I'm working with the following models in a django project. The effective relationship is that a District can have multiple Schools, a School can have multiple Students, and a Student may have multiple Cases.
class District(models.Model):
name = models.CharField(max_length=50)
...
class Meta:
permissions = (
('view_district', 'Can view district')
...
)
class School(models.Model):
name = models.CharField(max_length=50)
...
district = models.ForeignKey(
District,
on_delete=models.PROTECT,
related_name='schools',
related_query_name='school',
)
class Meta:
permissions = (
('view_school', 'Can view school')
...
)
class Student(models.Model):
name = models.CharField(max_length=50)
...
school = models.ForeignKey(
School,
on_delete=models.PROTECT,
related_name='students',
related_query_name='student',
)
class Meta:
permissions = (
('view_student', 'Can view student')
...
)
class Case(models.Model):
name = models.CharField(max_length=50)
...
student = models.ForeignKey(
Student,
on_delete=models.PROTECT
related_name='cases',
related_query_name='case',
)
class Meta:
permissions = (
('view_case', 'Can view case')
...
)
A user may be assigned:
- a specific case
- a specific student (which would include all cases for that student)

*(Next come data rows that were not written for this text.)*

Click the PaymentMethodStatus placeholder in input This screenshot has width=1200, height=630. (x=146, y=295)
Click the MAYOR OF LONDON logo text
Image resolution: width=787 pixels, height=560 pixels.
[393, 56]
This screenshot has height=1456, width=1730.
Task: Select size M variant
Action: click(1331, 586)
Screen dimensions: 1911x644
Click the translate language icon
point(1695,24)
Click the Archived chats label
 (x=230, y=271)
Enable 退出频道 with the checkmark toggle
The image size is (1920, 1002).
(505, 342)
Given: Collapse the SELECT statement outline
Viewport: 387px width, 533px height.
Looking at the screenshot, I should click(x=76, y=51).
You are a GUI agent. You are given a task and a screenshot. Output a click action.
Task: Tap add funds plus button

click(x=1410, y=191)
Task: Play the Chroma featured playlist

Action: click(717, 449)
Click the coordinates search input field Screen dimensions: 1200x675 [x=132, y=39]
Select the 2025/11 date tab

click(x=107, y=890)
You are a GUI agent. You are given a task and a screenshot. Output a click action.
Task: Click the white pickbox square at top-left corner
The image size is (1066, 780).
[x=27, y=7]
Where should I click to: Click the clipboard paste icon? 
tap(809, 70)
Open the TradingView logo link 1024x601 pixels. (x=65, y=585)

- a specific school (which would include all students for that school, and thus all cases for the students at that school)
- a specific district (which would include all schools for that district, all students that attend those schools within that district, and all cases for students that attend those schools within that district)
Users (other than Admins) will only be able to view/edit/delete models for which they have been granted permissions. Admins will have the former permissions for all models as well as adding new models. Admins will ultimately "assign" who has access to what, groups seemed like a natural way to extend some of this functionality.
I'm aware that django provides no native support for instance-level permissions and as such I've already explored the django-guardian package. It appears to offer the functionality required for a specific instance and while I can create permissions individually for objects through the shell, I'm obviously wanting to build this functionality into the models.
Ideally when a model is created, a group (or permission?) will be available that users can be placed into such as
District | District1 | can view District1
District | District1 | can edit District1
District | District1 | can delete District1
....
School | School1 | can view School1
School | School1 | can edit School1
School | School1 | can delete School1
I think programmatically creating Groups for each object permission would be ideal? But then I would then need to remove those groups if the model is deleted? I also feel like groups may be overcomplicating the system and rather rely on programmatically generated permissions and avoiding groups outright? I really am looking for a some direction as I've never needed to create such a unique permission scheme. Any and all advice is greatly appreciated.